**PROBLEM REQUIREMENTS**
After locating the line containing "Open the Is", transcribe that line and all following lines exactly, stopping only at the end of the records.

Entries taken from a collection:
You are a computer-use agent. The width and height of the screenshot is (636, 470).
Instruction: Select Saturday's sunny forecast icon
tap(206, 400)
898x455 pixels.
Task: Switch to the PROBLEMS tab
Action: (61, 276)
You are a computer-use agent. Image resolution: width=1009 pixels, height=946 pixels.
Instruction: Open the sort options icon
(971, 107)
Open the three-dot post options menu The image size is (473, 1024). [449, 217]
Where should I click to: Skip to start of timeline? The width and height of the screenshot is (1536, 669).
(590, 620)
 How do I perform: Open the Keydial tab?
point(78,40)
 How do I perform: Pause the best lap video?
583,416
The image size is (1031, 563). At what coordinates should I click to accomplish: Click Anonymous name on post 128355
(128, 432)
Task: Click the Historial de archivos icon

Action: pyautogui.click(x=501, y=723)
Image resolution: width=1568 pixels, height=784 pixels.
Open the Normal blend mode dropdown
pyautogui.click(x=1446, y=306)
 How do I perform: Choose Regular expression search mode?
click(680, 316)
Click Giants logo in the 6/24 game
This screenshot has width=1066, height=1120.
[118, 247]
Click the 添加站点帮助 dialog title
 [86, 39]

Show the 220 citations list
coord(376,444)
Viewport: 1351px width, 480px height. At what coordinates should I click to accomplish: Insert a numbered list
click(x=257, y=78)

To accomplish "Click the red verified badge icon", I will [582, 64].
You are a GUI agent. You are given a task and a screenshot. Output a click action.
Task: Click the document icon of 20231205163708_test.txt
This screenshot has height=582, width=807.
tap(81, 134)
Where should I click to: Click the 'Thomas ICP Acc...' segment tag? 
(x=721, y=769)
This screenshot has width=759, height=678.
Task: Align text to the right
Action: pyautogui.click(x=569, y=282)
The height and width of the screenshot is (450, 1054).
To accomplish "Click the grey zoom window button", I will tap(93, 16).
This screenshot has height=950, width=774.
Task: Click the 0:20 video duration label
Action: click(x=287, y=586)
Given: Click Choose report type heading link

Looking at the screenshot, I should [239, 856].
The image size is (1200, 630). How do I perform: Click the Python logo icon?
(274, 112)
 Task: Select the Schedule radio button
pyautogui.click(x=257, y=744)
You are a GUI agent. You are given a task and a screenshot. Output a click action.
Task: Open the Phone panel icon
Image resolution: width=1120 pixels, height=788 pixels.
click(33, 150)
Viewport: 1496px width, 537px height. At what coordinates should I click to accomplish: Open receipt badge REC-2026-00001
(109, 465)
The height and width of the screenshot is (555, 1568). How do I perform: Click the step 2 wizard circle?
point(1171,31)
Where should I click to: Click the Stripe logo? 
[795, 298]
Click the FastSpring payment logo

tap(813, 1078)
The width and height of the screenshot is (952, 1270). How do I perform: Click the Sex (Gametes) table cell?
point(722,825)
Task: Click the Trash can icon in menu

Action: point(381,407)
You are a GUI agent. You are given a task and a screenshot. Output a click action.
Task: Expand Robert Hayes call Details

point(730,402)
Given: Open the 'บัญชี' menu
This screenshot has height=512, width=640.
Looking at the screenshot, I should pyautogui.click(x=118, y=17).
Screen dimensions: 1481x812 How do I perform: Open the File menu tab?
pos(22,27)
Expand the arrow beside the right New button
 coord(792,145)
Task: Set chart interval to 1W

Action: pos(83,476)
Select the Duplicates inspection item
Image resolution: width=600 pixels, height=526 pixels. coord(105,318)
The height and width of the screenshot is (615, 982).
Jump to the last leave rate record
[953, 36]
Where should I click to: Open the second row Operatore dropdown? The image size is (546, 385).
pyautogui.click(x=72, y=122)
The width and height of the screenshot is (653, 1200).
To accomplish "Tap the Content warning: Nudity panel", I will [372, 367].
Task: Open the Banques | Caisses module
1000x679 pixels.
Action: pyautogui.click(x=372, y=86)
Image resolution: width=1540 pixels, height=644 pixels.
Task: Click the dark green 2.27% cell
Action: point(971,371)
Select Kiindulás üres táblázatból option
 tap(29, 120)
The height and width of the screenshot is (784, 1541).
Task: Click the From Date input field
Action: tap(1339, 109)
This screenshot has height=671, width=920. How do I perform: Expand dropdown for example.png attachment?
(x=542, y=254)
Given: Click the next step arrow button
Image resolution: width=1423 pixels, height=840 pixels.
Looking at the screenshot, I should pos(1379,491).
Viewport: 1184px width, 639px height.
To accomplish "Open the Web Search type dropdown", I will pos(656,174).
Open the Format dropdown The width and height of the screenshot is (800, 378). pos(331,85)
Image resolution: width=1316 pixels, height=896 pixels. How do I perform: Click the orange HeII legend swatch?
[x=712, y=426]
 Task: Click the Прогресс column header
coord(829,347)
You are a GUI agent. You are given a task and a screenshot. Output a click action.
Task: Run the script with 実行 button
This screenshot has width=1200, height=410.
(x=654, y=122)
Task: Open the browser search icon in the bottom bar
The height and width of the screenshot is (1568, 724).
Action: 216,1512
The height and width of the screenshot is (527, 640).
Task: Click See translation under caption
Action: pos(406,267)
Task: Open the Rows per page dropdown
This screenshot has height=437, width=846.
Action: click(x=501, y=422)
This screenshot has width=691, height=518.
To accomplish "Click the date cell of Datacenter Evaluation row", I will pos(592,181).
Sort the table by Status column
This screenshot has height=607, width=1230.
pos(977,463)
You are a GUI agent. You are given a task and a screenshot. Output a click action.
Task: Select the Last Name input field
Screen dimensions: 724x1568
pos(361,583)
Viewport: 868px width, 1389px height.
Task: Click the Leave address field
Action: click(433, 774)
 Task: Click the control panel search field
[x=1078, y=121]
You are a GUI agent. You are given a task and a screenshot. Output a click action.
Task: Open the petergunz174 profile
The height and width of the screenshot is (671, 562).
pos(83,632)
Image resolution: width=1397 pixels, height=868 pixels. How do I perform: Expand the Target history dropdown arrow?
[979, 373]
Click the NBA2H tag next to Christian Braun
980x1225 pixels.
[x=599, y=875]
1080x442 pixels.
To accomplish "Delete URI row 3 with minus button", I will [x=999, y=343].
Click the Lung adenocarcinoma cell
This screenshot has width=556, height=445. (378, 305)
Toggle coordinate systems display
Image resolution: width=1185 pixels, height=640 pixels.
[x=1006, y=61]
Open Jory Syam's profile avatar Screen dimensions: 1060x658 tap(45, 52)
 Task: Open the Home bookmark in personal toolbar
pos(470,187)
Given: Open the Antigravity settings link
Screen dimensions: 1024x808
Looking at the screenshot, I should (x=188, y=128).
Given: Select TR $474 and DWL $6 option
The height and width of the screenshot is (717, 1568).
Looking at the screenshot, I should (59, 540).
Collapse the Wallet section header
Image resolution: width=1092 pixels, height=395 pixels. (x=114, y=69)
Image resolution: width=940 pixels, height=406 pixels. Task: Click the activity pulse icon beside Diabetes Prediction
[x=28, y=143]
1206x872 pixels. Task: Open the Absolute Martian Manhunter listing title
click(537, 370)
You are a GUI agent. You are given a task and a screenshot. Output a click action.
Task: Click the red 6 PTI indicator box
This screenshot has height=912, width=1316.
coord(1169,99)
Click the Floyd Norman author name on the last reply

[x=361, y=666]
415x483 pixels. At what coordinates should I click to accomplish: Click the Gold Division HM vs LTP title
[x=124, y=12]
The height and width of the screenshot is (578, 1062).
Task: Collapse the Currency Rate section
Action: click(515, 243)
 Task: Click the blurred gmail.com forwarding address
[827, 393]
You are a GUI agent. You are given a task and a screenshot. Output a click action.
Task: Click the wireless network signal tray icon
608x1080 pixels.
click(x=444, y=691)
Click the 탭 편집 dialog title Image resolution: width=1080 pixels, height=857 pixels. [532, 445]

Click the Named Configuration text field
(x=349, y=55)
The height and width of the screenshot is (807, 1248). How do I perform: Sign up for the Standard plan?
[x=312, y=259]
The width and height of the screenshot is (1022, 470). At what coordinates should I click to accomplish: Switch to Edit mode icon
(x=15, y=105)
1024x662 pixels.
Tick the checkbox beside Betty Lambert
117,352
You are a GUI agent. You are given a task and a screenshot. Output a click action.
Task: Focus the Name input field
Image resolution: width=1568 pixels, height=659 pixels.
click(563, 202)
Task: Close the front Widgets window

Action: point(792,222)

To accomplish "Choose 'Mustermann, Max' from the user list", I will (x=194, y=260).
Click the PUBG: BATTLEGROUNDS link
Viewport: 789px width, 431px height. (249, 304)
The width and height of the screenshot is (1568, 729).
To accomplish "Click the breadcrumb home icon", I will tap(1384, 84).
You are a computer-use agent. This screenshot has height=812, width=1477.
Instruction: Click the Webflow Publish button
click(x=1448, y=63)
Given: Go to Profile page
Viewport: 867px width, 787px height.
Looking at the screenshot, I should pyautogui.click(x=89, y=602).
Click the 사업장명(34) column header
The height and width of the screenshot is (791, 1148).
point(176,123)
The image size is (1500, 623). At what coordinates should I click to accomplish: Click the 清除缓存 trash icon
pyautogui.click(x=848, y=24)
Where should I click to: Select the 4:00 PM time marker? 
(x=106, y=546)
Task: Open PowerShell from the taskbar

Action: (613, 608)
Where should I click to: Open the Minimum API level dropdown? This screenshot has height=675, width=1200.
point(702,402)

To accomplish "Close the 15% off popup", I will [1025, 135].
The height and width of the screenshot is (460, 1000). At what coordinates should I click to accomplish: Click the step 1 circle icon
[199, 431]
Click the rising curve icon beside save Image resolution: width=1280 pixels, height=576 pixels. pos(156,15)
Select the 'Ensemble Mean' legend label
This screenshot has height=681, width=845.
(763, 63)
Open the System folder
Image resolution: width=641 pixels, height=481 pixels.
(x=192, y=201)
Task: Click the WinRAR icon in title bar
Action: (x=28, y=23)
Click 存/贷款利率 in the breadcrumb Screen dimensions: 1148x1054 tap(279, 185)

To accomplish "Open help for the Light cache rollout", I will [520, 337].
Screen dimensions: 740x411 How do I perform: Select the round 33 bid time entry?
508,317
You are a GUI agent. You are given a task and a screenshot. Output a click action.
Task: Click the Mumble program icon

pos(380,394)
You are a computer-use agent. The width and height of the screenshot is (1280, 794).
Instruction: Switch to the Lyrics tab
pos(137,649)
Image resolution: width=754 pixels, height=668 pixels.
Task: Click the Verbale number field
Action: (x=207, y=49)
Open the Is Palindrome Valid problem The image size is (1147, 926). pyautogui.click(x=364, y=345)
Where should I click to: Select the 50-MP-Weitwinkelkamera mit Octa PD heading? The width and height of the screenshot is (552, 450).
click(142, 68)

**TASK ANSWER**
Open the Is Palindrome Valid problem The image size is (1147, 926). pyautogui.click(x=364, y=345)
Where should I click to: Select the 50-MP-Weitwinkelkamera mit Octa PD heading? The width and height of the screenshot is (552, 450).
click(142, 68)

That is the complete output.